O presidente do PL na Bahia e ex-ministro da Cidadania, João Roma, saiu em defesa dos produtores de cacau do Sul do estado e culpou diretamente os governos do PT pela crise enfrentada no setor.
Segundo o político, a falta de políticas públicas do governo federal e do governo da Bahia agravou o cenário e colocou em risco empregos e a economia regional.
“O produtor de cacau da Bahia contribuiu com a economia brasileira por décadas, gerando emprego, renda e abrindo portas para o agronegócio da nossa região. Hoje, esses homens e mulheres enfrentam um quadro de desvalorização de seus produtos, concorrência externa predatória e completa falta de políticas públicas que defendam o cacau nacional”, afirmou.
Roma também destacou que os efeitos da crise já atingem toda a cadeia produtiva, do campo às cidades do interior. “Quando o preço do cacau cai, o impacto em cadeia se espalha: os trabalhadores rurais perdem renda, o pequeno comércio é afetado e famílias inteiras ficam em risco. É uma crise social, econômica e humana que precisa de respostas imediatas”, disse.
Roma cobrou medidas concretas e criticou o que chamou de inércia dos governos do PT, como a manutenção das regras de importação e a falta de crédito emergencial aos produtores. “Não é com discurso que se resolve a vida do produtor baiano. É com ação. Precisamos de políticas que deem segurança, previsibilidade e proteção ao cacau nacional. O que não dá é para o governo fechar os olhos”, disparou.

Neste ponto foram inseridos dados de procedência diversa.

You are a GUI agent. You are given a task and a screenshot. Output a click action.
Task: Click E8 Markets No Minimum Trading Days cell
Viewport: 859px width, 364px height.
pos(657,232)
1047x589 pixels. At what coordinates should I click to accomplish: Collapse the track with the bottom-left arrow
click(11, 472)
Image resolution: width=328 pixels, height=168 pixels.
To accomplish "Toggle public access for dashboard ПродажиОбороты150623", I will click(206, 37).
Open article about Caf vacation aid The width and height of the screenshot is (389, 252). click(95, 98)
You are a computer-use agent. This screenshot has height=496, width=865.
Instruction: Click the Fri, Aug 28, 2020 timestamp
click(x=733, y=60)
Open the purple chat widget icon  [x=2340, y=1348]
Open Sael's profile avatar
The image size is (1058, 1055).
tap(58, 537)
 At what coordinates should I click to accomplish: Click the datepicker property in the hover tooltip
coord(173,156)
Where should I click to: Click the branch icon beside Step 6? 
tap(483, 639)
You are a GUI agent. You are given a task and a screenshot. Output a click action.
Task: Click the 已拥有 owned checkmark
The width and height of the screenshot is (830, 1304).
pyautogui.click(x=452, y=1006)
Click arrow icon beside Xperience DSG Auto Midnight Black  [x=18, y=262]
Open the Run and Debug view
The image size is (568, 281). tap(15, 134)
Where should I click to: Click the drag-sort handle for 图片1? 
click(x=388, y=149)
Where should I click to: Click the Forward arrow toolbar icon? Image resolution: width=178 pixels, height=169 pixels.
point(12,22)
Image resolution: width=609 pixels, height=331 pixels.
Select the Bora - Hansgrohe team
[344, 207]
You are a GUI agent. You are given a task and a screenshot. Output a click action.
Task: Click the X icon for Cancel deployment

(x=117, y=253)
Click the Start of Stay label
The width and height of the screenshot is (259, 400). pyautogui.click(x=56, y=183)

Por fim, ele afirmou que a Bahia está pagando o preço da falta de prioridade dada ao setor cacaueiro pelas gestões petistas. “A Bahia tem um papel fundamental na produção de cacau e merece ser tratada com respeito, prioridade e seriedade. Não podemos aceitar que a nossa produção seja prejudicada pela falta de políticas adequadas, por importações mal reguladas e por uma agenda que ignora o impacto social dessa crise”.